• _Source material_:
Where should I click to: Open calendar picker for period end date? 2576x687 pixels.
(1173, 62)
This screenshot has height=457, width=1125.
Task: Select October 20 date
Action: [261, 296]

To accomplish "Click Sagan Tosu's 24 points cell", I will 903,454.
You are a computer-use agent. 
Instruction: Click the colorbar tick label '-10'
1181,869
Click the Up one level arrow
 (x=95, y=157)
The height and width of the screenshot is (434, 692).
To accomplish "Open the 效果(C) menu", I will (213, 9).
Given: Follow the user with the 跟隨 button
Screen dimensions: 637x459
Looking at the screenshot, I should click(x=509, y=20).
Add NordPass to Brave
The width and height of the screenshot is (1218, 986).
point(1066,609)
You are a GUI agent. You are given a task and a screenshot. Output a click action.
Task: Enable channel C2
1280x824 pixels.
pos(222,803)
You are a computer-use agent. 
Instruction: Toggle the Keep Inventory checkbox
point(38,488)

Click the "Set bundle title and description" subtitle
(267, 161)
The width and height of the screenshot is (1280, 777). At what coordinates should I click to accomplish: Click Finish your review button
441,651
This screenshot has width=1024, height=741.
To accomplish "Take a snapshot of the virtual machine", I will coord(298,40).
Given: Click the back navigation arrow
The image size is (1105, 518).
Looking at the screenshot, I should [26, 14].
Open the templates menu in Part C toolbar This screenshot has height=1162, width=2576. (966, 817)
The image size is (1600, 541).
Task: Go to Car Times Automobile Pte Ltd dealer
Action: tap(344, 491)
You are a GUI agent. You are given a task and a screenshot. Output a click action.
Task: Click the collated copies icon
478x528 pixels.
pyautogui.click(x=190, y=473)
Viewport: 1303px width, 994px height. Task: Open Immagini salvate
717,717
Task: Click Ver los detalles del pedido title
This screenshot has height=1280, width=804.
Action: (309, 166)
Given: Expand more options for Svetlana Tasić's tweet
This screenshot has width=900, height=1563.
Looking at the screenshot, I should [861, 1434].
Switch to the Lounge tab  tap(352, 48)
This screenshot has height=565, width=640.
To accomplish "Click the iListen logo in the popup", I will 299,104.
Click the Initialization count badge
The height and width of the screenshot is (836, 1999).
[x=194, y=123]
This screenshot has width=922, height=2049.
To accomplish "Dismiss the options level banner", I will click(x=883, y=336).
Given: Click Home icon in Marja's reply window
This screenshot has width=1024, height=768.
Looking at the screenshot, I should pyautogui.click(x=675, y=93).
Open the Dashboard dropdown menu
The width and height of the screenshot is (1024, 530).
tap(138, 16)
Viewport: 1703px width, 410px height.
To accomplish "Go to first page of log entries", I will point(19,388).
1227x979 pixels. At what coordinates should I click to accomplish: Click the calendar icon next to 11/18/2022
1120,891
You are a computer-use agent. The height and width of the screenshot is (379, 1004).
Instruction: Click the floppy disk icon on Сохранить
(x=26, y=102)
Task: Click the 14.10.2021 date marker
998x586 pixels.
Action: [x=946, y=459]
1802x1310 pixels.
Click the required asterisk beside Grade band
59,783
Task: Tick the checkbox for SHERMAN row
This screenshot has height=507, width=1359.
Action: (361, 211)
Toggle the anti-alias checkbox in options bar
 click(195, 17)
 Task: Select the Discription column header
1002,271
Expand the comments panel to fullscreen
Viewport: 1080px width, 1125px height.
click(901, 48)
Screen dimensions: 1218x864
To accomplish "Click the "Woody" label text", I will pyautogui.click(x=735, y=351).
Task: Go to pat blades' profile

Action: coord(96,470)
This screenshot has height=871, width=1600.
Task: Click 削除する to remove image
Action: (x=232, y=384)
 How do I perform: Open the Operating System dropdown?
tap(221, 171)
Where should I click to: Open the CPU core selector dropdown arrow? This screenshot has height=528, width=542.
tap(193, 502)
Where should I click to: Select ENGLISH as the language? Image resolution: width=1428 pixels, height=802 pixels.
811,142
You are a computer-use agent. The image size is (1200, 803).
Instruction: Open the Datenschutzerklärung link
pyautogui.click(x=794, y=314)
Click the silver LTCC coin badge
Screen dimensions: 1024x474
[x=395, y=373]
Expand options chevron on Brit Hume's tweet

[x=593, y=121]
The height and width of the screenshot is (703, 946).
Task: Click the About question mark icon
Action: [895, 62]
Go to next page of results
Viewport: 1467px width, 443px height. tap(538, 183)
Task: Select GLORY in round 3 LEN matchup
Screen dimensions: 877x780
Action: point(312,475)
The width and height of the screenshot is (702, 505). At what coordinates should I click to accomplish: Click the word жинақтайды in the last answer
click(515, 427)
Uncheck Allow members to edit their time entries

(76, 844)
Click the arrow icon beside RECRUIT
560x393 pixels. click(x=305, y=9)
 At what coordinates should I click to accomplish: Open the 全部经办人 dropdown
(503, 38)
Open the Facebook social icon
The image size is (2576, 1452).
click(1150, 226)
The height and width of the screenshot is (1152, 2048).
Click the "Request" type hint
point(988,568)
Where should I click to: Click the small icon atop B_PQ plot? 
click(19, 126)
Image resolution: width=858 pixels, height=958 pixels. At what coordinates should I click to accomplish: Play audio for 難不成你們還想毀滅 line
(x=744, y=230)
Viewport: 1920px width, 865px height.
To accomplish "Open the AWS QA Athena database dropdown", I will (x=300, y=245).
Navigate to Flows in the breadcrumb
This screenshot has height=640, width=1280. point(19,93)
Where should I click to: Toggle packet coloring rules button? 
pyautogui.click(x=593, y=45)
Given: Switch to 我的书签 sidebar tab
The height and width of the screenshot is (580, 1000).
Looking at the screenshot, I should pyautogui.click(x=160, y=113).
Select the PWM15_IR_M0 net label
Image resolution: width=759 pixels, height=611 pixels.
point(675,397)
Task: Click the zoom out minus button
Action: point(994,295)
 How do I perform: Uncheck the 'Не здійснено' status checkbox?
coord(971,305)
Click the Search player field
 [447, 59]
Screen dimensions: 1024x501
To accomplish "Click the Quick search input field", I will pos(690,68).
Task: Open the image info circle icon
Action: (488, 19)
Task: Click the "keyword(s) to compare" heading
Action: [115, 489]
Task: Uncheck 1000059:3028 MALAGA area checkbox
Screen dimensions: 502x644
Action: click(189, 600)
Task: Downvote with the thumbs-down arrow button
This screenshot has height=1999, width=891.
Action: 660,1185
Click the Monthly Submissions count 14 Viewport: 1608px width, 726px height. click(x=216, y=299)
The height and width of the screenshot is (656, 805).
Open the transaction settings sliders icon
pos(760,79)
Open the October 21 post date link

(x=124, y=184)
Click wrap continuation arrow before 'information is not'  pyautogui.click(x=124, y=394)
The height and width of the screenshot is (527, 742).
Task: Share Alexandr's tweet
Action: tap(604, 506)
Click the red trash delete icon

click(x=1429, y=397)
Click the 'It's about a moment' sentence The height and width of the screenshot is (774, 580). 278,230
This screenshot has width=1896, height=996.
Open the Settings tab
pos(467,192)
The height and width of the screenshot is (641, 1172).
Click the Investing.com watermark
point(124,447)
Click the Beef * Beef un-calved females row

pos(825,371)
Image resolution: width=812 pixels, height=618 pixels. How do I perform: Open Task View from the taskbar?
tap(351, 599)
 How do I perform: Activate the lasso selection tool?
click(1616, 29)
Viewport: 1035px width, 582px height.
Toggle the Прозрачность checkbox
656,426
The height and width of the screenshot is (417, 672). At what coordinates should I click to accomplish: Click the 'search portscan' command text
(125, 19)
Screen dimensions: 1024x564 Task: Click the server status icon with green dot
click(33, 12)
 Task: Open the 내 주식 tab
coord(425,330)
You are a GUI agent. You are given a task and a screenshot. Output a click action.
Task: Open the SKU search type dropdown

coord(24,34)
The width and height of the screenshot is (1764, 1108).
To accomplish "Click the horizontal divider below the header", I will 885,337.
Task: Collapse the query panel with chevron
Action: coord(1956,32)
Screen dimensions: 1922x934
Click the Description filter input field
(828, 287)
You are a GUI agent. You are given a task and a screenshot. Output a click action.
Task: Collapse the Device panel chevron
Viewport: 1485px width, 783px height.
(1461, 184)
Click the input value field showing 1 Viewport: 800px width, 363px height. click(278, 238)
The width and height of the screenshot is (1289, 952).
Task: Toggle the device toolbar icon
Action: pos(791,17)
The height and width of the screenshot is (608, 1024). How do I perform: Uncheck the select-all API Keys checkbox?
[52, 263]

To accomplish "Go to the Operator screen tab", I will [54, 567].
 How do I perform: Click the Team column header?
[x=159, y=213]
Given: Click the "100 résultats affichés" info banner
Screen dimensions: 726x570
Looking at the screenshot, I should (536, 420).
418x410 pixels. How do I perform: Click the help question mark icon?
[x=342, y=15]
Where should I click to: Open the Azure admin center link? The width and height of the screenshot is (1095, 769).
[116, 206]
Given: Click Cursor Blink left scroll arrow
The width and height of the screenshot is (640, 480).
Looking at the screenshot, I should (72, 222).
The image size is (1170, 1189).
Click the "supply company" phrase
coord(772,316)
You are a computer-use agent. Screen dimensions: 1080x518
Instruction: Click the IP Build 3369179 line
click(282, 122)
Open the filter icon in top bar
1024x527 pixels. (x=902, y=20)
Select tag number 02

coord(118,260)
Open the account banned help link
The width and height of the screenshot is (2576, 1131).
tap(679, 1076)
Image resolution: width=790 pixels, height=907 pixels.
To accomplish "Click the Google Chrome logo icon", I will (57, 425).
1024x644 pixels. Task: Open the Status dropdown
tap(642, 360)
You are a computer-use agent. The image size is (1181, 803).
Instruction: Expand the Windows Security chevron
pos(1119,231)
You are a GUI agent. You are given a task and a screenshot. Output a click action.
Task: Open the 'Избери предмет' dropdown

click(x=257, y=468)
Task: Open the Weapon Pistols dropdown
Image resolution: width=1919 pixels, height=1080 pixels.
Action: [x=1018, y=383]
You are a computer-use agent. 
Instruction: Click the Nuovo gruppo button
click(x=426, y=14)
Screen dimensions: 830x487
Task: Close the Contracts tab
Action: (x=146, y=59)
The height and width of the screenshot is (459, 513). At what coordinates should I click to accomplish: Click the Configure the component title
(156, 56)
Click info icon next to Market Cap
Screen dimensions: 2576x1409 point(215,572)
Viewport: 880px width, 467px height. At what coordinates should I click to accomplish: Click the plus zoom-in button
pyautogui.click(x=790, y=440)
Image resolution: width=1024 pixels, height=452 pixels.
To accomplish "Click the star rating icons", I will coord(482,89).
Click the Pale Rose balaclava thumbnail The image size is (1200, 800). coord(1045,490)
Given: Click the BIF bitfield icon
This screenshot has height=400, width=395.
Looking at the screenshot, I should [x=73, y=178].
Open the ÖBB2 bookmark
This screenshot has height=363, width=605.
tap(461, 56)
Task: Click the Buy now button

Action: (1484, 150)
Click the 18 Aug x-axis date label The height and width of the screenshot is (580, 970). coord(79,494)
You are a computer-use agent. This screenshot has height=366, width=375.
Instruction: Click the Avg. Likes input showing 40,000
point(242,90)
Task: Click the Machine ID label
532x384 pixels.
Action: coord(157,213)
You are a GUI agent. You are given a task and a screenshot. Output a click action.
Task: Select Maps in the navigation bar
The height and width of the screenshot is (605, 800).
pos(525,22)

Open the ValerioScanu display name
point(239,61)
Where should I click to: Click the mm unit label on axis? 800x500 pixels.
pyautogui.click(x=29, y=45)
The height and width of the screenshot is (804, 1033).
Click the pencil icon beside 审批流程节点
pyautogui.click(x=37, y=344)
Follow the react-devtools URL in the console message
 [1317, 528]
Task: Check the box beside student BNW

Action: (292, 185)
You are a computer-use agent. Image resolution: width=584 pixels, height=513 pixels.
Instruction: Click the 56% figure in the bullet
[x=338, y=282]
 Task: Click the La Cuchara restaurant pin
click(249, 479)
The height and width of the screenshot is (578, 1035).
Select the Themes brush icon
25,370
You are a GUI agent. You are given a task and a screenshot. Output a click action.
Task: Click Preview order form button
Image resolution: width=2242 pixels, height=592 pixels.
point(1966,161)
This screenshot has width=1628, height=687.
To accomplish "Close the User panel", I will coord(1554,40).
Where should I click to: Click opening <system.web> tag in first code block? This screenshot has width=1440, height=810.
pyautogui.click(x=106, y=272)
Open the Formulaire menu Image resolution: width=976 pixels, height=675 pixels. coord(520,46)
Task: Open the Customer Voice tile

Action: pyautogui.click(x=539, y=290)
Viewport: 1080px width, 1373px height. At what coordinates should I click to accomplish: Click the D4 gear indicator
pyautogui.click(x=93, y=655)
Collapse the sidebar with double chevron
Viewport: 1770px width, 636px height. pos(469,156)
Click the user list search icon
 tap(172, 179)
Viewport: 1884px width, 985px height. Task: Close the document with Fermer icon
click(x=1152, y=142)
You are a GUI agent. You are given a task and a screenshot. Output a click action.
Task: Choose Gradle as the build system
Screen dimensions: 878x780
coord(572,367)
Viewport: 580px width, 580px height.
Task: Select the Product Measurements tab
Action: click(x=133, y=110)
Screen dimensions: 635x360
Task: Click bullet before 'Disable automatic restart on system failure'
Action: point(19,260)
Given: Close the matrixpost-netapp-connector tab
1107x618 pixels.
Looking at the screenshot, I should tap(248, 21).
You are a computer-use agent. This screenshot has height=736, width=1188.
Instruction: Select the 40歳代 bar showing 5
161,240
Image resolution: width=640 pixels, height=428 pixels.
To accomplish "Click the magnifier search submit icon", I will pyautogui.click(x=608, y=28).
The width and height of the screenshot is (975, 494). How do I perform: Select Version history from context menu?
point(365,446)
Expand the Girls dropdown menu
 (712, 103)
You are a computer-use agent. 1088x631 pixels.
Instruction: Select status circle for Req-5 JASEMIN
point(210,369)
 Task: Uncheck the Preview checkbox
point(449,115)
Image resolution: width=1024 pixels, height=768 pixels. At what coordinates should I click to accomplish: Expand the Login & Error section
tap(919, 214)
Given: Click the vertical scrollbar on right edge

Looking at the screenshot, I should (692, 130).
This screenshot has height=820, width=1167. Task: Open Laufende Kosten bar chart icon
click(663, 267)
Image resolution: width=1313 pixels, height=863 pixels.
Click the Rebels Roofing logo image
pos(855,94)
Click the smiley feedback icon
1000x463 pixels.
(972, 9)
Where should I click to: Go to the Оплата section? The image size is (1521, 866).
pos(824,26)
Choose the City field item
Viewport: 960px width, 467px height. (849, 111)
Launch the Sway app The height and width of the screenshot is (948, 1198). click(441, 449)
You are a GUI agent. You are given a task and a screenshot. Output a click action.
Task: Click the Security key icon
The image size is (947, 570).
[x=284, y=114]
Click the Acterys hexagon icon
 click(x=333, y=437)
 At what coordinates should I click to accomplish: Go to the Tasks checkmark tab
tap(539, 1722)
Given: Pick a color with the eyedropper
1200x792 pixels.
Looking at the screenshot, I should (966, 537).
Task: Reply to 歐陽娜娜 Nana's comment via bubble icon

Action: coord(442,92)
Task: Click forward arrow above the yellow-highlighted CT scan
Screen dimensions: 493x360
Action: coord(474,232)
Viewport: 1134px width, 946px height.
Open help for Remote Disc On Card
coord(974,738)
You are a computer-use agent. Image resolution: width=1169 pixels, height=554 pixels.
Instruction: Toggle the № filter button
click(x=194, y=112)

• _Assigned task_:
Where the string "computer" occurs in the data, return the whole line.

• _Response for this exercise_:
You are a computer-use agent. 
You are a computer-use agent. 
You are a computer-use agent. The height and width of the screenshot is (379, 1004).
You are a computer-use agent. The image size is (1200, 803).
You are a computer-use agent. Screen dimensions: 1080x518
You are a computer-use agent. The image size is (1181, 803).
You are a computer-use agent. 
You are a computer-use agent. This screenshot has height=366, width=375.
You are a computer-use agent. Image resolution: width=584 pixels, height=513 pixels.
You are a computer-use agent. This screenshot has height=736, width=1188.
You are a computer-use agent. 1088x631 pixels.
You are a computer-use agent. Image resolution: width=1169 pixels, height=554 pixels.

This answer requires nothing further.